Many Nigerian companies do not care to protect customer data. Most Nigerian companies, from my research, draft half-baked privacy policies. I can bet that if one carries out thorough auditing, one would find existing high risks. NITDA must act quickly and fine these companies that continue to violate basic human rights.
First, NITDA, as mentioned in my last article, must raise awareness. Second, it must find scapegoats to use as examples. Third, it must ensure NITDA staff gets trained to handle breach complaints.
There can be no question that technical and organizational measures must be set in place for companies and corporations to prevent privacy intrusion. If these endeavours are to be successful, there wouldn’t be wanton destruction of individual freedom. The security of personal information must be embedded within and around the business. Therefore, any serious business must place the protection of fundamental human rights at the top of their agenda.
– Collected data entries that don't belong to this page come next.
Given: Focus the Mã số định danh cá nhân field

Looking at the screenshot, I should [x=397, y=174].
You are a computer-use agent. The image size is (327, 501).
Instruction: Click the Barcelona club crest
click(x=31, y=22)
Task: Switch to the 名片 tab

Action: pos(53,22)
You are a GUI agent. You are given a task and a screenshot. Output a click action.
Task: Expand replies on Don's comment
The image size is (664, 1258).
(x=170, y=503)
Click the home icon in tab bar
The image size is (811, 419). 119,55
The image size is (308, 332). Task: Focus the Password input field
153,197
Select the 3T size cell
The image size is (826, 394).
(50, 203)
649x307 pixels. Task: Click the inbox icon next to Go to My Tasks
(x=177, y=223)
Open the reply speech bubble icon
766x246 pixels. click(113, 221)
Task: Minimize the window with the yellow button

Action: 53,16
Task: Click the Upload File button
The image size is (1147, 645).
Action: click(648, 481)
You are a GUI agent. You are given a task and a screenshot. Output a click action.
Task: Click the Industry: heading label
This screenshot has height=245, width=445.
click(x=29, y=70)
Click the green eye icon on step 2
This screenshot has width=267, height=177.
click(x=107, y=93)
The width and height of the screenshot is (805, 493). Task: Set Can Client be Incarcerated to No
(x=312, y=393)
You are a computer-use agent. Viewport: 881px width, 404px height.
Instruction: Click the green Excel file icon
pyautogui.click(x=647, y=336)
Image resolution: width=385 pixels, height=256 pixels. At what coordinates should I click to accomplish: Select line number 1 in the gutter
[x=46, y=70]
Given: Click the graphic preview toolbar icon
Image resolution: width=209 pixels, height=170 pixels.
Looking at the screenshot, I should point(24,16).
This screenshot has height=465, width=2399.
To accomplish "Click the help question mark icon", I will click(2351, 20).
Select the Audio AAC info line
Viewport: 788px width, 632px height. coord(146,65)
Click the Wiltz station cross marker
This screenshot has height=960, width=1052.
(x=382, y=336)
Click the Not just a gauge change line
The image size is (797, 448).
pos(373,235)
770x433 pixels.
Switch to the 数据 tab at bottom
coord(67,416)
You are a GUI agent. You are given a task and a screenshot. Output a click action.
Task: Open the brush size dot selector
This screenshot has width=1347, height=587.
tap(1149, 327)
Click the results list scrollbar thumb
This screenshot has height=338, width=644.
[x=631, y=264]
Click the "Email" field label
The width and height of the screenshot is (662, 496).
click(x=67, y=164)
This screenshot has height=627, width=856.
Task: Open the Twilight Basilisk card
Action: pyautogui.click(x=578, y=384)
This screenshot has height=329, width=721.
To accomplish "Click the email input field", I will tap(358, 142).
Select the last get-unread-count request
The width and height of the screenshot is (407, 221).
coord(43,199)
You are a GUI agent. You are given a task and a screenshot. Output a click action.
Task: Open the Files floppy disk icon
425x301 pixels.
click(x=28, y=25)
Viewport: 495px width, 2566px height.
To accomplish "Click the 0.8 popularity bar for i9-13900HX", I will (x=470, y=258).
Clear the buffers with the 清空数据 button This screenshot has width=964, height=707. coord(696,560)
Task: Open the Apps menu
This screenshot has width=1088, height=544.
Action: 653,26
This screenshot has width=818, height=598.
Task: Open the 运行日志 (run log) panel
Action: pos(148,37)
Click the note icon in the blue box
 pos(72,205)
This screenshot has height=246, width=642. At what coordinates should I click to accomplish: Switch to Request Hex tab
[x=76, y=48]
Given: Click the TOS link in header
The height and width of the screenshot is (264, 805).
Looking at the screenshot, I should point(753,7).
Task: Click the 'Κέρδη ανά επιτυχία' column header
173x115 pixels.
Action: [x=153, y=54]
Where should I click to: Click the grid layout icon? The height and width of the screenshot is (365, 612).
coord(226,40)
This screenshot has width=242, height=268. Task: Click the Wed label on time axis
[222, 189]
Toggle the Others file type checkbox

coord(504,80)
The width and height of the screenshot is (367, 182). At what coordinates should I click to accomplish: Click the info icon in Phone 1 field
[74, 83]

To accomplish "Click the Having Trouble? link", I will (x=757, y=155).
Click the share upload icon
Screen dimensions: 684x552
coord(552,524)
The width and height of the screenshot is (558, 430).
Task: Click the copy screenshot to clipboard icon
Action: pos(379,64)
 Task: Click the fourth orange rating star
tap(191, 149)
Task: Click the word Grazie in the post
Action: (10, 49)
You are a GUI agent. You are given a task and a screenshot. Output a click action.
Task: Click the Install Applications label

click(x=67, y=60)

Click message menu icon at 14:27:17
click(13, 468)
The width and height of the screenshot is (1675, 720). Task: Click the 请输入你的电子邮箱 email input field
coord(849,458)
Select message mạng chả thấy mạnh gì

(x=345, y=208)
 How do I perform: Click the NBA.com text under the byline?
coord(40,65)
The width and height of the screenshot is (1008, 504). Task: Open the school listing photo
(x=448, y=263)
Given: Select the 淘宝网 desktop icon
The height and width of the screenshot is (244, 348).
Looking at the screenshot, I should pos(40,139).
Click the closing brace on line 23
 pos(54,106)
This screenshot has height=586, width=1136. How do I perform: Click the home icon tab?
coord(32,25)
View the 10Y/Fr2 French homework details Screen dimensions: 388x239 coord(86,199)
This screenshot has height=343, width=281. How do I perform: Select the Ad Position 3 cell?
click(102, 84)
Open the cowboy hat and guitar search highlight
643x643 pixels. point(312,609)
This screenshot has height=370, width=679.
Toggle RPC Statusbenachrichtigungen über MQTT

While the above is a truth of which we must never lose sight, nothing is more fatal than negligence. Lessons can be drawn from how GDPR has played in European companies.
In the United Kingdom, for example, the Information Commissioner’s Office (ICO) fined British Airways £183.39 million for infringements of the General Data Protection Regulation (GDPR). Information Commissioner Elizabeth Denham said British Airways were fined because they failed to protect personal data from loss, damage or theft. Another company, Bounty UK, was fined £400,000 for illegally sharing personal information belonging to more than 14 million people. There are other pending fines and the ICO receives close to 160% breach complaints every day and they are trying their best to ensure that every report is treated accordingly.
Recently, the French Data Protection(CNIL) fined Google a whopping sum of $57 million (€50 million) for a lack of transparency in their on-boarding process of new customers. The GDPR enforcement tracker reveals that fines have increased substantially by 40% since GDPR came to light.